[DATA RECORDS — start]
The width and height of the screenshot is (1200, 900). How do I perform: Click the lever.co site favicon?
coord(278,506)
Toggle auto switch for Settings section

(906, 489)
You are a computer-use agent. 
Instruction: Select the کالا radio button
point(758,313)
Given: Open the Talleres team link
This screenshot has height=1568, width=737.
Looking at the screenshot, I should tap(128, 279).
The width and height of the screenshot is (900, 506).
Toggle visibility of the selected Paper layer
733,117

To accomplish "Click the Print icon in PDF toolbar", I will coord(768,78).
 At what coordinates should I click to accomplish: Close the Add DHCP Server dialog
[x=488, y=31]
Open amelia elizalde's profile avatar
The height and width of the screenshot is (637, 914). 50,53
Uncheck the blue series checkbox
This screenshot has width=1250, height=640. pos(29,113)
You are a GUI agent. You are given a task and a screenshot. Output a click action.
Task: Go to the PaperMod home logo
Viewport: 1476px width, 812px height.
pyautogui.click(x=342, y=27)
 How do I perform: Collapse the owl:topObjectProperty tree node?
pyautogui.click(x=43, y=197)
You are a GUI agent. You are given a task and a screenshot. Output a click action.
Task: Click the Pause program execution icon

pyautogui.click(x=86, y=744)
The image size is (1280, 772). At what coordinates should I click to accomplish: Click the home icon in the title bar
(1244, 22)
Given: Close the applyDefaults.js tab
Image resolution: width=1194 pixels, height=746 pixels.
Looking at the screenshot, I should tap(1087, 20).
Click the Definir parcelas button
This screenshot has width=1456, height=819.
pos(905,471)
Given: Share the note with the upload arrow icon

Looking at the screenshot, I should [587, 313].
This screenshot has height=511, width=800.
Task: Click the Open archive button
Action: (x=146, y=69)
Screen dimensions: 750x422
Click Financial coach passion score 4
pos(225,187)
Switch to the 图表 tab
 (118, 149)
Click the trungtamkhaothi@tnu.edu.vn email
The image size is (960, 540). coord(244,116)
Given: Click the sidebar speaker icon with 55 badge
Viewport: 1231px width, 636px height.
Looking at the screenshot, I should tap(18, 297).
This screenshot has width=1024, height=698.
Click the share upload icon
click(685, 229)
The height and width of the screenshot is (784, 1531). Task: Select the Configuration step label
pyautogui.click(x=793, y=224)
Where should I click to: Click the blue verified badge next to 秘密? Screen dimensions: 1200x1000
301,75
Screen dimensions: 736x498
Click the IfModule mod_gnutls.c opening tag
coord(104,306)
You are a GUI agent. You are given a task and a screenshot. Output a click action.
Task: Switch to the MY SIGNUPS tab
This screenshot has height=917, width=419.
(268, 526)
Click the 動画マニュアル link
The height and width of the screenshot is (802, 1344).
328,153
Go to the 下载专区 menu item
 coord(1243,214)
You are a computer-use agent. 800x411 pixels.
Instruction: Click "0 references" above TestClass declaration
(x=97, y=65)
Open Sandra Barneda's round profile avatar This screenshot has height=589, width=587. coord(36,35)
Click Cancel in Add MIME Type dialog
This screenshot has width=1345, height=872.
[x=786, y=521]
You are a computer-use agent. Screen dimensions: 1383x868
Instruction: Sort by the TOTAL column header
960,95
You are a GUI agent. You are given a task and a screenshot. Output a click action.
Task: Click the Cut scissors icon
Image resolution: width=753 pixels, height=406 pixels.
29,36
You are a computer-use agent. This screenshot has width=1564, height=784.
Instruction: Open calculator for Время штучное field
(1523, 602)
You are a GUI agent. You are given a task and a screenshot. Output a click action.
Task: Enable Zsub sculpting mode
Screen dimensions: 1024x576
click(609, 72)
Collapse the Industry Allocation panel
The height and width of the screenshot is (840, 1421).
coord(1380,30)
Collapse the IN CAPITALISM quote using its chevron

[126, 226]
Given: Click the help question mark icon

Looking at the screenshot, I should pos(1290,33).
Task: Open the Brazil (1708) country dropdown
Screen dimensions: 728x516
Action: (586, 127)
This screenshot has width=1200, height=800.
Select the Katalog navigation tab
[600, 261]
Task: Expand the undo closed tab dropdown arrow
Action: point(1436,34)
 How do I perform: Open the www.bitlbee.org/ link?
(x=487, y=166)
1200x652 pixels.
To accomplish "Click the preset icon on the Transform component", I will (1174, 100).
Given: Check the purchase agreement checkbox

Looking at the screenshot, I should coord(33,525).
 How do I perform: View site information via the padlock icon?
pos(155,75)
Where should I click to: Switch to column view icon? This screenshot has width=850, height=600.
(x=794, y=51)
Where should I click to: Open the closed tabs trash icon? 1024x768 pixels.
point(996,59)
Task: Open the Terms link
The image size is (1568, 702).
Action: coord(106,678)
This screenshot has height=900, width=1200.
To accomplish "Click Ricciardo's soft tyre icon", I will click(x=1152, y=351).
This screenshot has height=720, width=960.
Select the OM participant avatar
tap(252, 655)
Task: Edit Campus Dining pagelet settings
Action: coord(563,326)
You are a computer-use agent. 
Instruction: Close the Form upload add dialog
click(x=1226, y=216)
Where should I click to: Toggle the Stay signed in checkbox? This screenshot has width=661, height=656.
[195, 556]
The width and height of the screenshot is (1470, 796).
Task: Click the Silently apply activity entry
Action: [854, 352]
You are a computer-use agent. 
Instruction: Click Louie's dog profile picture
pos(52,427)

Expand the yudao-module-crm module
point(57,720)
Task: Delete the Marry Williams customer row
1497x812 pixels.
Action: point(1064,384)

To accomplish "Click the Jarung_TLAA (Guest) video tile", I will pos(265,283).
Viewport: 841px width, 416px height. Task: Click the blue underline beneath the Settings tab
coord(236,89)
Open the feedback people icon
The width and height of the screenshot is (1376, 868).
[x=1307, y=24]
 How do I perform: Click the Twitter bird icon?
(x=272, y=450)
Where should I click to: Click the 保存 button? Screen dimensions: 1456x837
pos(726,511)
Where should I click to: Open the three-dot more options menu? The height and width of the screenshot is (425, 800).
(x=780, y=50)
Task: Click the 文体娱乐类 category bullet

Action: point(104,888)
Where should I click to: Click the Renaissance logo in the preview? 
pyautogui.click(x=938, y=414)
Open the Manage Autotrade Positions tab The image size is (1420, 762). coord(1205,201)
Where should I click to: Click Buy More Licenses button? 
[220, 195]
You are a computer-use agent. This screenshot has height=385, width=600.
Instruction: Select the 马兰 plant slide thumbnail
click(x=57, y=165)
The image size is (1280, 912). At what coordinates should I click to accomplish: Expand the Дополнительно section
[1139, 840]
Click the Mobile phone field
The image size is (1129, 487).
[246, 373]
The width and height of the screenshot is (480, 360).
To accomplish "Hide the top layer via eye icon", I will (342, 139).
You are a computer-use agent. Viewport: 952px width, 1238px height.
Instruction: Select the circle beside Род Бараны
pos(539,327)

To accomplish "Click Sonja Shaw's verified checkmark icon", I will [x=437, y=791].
[DATA RECORDS — finish]
Search the records for the word "computer", then list every line that has it.

You are a computer-use agent. 
You are a computer-use agent. 800x411 pixels.
You are a computer-use agent. Screen dimensions: 1383x868
You are a computer-use agent. This screenshot has width=1564, height=784.
You are a computer-use agent. 
You are a computer-use agent. 
You are a computer-use agent. This screenshot has height=385, width=600.
You are a computer-use agent. Viewport: 952px width, 1238px height.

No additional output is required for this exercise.